BEGIN
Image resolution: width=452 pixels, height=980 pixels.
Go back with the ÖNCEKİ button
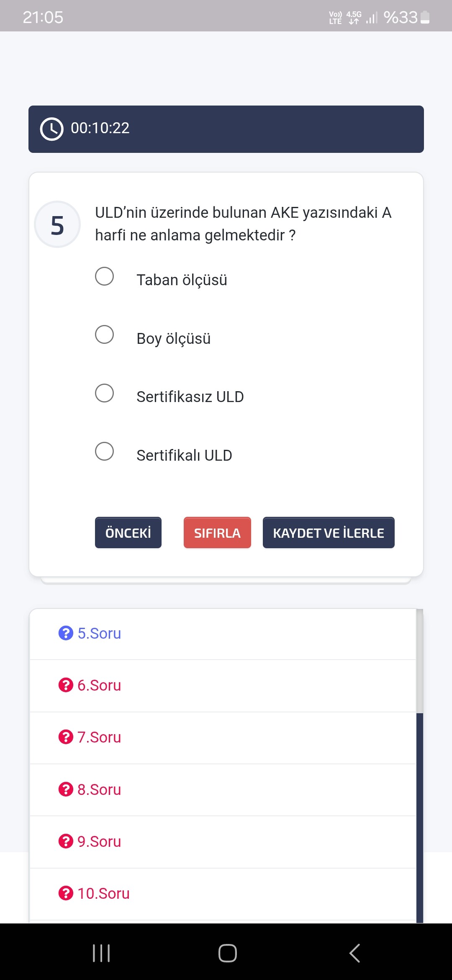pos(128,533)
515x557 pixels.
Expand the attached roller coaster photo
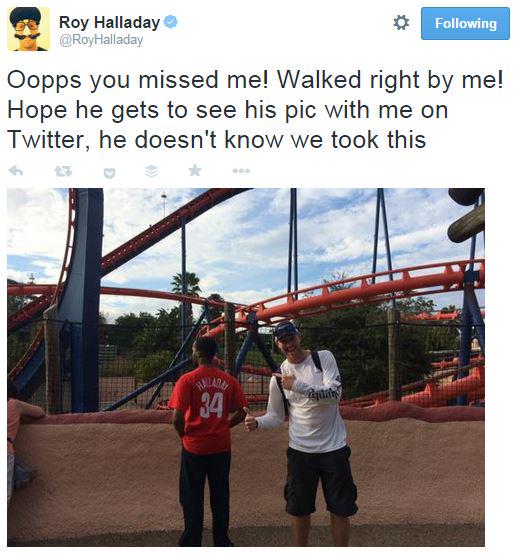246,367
END
- [Task statement]: From the first record to the last, retype everything exactly except the images.

- [Your solution]:
Image resolution: width=452 pixels, height=980 pixels.
Go back with the ÖNCEKİ button
pos(128,533)
515x557 pixels.
Expand the attached roller coaster photo
246,367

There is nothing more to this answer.